Alice Hobbs
Alice Hobbs

Reputation: 1215

Converting the Coordinate Reference System (CRS) of a Stack of 70+ Raster Files in stack::raster () Format

Issue

I have a batch of 70+ raster files with the object name 'ncin_SST' that I created using the function stack::raster() in the raster package. I want to change the coordinate reference system (CRS) WG84/34N.

My ultimate aim is to interpolate the point data (dolphin IDs) in a shapefile to obtain the sea surface temperature (SST) values from each individual raster file within the stack of 70+ rasters.

The source of the raster files are multiple Aqua Modis netCDF files contained in one folder in my documents and I downloaded the data from the 'Ocean Color Project' from NASA. My goal is to extract the average SST per ID over the time period across all 70+ raster files from 2016-to 2021.

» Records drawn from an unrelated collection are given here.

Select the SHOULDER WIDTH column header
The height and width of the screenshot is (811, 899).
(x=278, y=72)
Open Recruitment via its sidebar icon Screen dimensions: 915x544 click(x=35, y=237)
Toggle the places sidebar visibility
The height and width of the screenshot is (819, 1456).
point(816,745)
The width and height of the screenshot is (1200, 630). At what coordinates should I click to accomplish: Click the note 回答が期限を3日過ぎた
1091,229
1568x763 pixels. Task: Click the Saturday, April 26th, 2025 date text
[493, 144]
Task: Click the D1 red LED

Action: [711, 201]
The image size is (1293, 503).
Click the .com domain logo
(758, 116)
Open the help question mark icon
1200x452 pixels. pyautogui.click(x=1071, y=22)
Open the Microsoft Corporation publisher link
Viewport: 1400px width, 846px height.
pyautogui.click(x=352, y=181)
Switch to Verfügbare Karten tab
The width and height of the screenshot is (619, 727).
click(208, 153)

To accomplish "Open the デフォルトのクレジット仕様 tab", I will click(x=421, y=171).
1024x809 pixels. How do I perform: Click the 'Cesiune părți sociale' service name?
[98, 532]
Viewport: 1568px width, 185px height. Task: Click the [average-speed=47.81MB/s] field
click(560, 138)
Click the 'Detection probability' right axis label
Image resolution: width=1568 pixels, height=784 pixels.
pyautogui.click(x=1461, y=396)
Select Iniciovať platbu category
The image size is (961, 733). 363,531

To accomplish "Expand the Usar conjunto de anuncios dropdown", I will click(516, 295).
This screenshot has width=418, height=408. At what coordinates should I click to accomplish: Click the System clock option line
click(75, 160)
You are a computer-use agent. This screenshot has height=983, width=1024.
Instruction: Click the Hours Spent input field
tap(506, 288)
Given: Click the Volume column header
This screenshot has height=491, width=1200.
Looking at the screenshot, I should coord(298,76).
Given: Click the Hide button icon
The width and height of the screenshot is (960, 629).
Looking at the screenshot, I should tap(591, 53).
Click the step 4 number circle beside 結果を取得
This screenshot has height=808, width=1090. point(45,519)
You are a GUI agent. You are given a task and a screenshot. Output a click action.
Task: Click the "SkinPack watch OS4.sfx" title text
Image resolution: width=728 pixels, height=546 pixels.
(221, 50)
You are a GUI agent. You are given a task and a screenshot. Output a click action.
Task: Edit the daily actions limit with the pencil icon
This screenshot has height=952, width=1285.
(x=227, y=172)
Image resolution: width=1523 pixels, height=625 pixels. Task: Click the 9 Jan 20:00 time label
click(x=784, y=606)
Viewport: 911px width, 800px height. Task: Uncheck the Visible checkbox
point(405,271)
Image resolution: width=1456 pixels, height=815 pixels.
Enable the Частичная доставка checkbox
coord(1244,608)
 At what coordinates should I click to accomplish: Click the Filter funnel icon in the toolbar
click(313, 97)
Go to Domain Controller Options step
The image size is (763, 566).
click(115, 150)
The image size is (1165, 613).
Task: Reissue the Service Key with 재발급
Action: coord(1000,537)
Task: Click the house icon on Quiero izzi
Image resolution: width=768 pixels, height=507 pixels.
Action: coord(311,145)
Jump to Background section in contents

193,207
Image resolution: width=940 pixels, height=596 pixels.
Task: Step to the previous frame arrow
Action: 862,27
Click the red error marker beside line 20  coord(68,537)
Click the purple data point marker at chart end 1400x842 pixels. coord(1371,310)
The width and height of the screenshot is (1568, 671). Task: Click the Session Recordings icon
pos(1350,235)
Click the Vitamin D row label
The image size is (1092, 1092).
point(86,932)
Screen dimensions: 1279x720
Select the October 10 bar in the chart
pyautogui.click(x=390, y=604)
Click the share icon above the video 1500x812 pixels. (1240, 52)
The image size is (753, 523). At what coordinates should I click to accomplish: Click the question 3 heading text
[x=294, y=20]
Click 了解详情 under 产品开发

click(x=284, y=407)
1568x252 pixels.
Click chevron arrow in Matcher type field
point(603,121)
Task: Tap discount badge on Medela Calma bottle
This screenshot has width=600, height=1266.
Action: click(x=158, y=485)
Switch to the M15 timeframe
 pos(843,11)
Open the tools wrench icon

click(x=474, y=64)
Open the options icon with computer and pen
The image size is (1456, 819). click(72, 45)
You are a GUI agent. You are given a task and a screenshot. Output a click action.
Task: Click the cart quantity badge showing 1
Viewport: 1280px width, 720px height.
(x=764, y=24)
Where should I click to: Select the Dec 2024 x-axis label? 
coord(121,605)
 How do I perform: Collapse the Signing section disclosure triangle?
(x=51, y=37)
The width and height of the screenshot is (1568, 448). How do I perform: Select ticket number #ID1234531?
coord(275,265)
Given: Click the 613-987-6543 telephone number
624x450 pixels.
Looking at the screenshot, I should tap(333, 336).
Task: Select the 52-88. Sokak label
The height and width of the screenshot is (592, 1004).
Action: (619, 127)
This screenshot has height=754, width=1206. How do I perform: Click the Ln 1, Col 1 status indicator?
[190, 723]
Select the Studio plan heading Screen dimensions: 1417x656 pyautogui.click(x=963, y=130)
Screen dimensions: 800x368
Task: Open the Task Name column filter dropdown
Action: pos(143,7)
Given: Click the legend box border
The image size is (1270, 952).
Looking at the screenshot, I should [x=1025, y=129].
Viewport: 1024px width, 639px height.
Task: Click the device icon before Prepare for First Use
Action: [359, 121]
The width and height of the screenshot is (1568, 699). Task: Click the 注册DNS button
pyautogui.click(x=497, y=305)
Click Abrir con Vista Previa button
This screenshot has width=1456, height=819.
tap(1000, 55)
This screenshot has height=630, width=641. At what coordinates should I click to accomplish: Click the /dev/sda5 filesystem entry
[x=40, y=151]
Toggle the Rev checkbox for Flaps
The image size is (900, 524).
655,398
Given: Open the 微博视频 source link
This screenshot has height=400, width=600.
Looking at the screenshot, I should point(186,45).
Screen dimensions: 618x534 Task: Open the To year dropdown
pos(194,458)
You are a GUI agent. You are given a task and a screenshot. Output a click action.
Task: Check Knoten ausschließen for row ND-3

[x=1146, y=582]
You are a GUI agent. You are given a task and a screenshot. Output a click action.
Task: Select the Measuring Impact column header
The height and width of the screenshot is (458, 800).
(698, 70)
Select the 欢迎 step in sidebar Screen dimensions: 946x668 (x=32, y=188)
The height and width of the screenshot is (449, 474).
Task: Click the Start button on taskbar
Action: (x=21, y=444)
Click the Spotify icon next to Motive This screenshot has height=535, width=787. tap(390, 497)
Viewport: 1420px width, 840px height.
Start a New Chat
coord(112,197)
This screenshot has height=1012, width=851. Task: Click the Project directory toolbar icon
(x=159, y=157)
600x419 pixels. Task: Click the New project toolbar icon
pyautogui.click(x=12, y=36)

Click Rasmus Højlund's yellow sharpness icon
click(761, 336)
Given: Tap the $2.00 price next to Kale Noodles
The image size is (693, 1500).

Firstly, I need to ensure that the shapefile and raster files have the same CRS and I have tried various different methods to achieve this output; however, unsuccessfully.

Unfortunately, I cannot share my data online due to ownership of the data.

Many thanks in advance if anyone can help with this error message.

R-code:

##Open all 70+ Aqua Modis netCDF files from their folder

filenames = list.files('~/Ocean_ColorSST_2016_2021', pattern='*.nc',full.names=TRUE)

##Stack all the netCDF files and extract the variable "sst"

ncin_SST <- raster::stack(filenames, varname = "sst")

Print Results

print(ncin_SST)

class      : RasterStack 
dimensions : 4320, 8640, 37324800, 59  (nrow, ncol, ncell, nlayers)
resolution : 0.04166667, 0.04166667  (x, y)
extent     : -180, 180, -90.00001, 90  (xmin, xmax, ymin, ymax)
crs        : +proj=longlat +datum=WGS84 +no_defs 
names      : Sea.Surface.Temperature.1, Sea.Surface.Temperature.2, Sea.Surface.Temperature.3, Sea.Surface.Temperature.4, Sea.Surface.Temperature.5, Sea.Surface.Temperature.6, Sea.Surface.Temperature.7, Sea.Surface.Temperature.8, Sea.Surface.Temperature.9, Sea.Surface.Temperature.10, Sea.Surface.Temperature.11, Sea.Surface.Temperature.12, Sea.Surface.Temperature.13, Sea.Surface.Temperature.14, Sea.Surface.Temperature.15, ... 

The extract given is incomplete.